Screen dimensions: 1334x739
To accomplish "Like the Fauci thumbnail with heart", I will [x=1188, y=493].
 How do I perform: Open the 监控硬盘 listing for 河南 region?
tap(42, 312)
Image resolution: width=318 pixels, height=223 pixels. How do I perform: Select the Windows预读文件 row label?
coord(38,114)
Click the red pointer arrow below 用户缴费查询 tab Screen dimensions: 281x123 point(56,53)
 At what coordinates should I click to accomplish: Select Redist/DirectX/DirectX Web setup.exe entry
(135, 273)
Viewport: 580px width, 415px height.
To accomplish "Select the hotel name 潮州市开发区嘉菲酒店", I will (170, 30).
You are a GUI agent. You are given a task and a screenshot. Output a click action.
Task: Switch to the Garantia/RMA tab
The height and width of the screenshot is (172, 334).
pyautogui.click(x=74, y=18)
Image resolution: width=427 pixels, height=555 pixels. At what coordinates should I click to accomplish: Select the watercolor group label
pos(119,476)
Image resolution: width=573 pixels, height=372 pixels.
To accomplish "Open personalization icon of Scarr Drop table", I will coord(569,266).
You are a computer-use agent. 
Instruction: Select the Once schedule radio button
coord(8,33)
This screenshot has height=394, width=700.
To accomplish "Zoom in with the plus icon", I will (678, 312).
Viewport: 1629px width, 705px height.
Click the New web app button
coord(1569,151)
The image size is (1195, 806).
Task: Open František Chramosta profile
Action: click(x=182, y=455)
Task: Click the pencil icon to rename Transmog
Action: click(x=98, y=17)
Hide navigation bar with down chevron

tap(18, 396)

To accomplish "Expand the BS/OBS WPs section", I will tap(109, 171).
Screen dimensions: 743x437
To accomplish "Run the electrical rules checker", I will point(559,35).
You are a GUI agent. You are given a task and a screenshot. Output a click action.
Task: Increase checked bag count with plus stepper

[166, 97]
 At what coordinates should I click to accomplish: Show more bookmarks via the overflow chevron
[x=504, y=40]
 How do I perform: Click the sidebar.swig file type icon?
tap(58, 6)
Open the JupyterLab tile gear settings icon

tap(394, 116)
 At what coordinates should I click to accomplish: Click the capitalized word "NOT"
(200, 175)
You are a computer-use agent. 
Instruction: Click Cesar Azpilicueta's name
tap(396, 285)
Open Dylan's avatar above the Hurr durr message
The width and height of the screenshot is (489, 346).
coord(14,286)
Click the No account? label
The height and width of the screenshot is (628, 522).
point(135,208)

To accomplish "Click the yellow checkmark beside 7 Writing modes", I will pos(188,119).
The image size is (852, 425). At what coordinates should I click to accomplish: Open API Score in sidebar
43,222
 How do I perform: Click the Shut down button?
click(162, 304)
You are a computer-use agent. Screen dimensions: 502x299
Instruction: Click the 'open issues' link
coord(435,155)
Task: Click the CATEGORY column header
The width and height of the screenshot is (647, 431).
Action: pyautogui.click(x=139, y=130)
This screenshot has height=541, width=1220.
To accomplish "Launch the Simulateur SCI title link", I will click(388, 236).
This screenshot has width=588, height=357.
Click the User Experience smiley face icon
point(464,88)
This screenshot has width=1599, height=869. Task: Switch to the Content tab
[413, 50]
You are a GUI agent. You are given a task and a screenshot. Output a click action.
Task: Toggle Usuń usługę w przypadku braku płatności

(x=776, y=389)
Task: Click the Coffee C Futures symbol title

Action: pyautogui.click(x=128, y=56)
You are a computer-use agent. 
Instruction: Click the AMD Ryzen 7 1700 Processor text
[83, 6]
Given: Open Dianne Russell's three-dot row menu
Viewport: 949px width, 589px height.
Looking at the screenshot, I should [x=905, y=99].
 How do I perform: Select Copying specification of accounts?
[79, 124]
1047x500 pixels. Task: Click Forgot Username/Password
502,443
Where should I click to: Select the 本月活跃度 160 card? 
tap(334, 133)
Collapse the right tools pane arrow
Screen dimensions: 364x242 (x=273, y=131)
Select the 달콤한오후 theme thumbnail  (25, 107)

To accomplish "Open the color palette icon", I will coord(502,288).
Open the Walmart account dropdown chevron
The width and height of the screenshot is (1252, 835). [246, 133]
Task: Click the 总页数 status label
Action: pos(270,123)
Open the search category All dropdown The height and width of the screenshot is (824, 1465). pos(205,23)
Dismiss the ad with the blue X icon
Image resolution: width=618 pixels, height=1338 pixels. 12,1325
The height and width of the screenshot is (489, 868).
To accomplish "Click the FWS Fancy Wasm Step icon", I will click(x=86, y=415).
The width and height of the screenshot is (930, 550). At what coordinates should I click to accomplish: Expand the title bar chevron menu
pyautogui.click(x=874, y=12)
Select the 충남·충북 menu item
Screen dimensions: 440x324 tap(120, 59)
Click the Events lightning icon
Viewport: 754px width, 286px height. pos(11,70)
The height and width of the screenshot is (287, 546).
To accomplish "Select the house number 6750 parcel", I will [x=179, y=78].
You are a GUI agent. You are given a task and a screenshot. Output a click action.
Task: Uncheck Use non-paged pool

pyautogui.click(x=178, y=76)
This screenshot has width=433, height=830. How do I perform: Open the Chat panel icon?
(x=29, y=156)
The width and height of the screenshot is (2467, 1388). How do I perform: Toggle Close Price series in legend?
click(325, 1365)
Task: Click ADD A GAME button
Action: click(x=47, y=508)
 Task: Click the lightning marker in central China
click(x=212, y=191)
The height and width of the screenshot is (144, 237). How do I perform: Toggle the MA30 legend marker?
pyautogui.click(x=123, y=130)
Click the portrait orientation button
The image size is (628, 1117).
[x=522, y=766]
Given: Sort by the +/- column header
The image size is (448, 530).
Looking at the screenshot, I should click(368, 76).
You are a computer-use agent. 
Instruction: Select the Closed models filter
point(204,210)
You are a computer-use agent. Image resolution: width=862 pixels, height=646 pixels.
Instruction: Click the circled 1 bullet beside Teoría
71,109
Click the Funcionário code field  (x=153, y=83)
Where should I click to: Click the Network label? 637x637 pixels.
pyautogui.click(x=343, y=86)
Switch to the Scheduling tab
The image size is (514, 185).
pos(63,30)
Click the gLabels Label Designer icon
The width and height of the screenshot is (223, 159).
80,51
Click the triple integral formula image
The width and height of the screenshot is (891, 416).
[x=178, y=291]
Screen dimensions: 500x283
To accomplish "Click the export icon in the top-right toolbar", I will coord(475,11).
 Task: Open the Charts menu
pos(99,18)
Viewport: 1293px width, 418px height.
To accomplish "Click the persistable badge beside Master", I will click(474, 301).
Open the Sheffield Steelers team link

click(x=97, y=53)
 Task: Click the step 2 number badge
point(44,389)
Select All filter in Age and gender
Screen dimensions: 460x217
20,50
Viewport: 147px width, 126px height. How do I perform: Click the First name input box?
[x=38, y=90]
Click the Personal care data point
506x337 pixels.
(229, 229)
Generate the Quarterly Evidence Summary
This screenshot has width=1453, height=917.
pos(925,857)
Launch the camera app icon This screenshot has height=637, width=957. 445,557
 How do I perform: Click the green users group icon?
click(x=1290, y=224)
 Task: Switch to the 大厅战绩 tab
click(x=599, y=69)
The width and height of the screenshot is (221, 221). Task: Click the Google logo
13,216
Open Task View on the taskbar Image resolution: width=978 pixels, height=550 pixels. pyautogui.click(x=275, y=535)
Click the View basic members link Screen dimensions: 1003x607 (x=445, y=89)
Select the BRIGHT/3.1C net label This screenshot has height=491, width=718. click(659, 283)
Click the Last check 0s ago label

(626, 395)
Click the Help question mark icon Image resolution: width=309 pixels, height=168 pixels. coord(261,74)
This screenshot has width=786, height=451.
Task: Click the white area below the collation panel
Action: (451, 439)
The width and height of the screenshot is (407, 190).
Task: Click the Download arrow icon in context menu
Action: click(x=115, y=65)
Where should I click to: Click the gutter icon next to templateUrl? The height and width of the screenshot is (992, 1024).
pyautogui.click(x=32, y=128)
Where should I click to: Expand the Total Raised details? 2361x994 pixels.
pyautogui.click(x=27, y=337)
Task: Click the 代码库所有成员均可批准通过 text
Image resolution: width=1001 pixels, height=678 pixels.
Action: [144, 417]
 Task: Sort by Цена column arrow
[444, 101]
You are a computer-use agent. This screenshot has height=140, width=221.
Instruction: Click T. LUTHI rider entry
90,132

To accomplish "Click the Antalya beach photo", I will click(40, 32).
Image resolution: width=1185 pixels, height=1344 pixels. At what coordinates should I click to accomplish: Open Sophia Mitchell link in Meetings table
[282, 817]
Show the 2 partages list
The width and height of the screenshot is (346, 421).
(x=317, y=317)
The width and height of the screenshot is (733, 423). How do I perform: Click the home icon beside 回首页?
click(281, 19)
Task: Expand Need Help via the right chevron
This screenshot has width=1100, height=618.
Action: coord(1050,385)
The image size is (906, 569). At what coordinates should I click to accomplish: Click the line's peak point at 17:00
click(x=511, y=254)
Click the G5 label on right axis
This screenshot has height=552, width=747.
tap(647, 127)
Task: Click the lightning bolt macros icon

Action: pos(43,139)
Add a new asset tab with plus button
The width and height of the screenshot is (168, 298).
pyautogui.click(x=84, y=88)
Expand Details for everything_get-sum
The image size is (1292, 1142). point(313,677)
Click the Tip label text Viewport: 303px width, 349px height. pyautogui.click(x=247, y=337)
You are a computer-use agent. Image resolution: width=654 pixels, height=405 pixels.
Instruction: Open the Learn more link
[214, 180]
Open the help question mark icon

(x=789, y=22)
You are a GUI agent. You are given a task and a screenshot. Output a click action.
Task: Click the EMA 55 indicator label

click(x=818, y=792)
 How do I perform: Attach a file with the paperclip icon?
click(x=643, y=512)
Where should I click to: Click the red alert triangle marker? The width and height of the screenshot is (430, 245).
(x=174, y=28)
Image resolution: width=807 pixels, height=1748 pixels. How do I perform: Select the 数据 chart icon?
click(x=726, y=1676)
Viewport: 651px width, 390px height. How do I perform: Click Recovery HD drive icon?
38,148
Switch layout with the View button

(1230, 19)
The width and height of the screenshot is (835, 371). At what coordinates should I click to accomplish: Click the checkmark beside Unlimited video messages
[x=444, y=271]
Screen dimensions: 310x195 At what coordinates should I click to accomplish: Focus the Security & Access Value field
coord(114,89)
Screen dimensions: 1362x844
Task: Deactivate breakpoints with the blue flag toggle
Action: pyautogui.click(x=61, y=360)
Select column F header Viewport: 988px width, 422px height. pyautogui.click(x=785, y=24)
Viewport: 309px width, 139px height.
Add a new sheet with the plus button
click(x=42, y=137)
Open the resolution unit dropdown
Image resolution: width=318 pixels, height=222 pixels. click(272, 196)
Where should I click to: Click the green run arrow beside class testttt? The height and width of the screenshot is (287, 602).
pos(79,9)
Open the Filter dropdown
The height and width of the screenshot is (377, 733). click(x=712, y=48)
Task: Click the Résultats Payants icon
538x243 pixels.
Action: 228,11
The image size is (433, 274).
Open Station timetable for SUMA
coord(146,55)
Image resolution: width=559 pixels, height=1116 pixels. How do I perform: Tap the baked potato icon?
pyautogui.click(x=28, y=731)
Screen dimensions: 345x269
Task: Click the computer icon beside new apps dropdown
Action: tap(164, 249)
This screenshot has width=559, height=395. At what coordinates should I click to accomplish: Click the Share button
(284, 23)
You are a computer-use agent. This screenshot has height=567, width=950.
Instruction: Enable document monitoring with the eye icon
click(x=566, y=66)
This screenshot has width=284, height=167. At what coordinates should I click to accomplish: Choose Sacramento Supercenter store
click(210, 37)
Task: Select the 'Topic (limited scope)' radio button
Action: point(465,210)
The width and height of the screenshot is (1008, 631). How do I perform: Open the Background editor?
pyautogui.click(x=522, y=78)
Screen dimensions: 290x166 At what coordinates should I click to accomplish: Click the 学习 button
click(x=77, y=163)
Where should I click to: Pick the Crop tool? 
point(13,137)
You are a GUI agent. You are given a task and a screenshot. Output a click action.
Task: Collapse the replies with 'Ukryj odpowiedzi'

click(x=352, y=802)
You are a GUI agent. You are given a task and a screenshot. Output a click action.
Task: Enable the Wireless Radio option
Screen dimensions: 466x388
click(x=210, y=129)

-----

Required task
Can you rewrite everything from the first line of the entries down to the line containing "tap(18, 396)", with both of those lines included, as a numbered list with the blank lines left out?

Completed exercise
1. Screen dimensions: 1334x739
2. To accomplish "Like the Fauci thumbnail with heart", I will [x=1188, y=493].
3.  How do I perform: Open the 监控硬盘 listing for 河南 region?
4. tap(42, 312)
5. Image resolution: width=318 pixels, height=223 pixels. How do I perform: Select the Windows预读文件 row label?
6. coord(38,114)
7. Click the red pointer arrow below 用户缴费查询 tab Screen dimensions: 281x123 point(56,53)
8.  At what coordinates should I click to accomplish: Select Redist/DirectX/DirectX Web setup.exe entry
9. (135, 273)
10. Viewport: 580px width, 415px height.
11. To accomplish "Select the hotel name 潮州市开发区嘉菲酒店", I will (170, 30).
12. You are a GUI agent. You are given a task and a screenshot. Output a click action.
13. Task: Switch to the Garantia/RMA tab
14. The height and width of the screenshot is (172, 334).
15. pyautogui.click(x=74, y=18)
16. Image resolution: width=427 pixels, height=555 pixels. At what coordinates should I click to accomplish: Select the watercolor group label
17. pos(119,476)
18. Image resolution: width=573 pixels, height=372 pixels.
19. To accomplish "Open personalization icon of Scarr Drop table", I will coord(569,266).
20. You are a computer-use agent. 
21. Instruction: Select the Once schedule radio button
22. coord(8,33)
23. This screenshot has height=394, width=700.
24. To accomplish "Zoom in with the plus icon", I will (678, 312).
25. Viewport: 1629px width, 705px height.
26. Click the New web app button
27. coord(1569,151)
28. The image size is (1195, 806).
29. Task: Open František Chramosta profile
30. Action: click(x=182, y=455)
31. Task: Click the pencil icon to rename Transmog
32. Action: click(x=98, y=17)
33. Hide navigation bar with down chevron
34. tap(18, 396)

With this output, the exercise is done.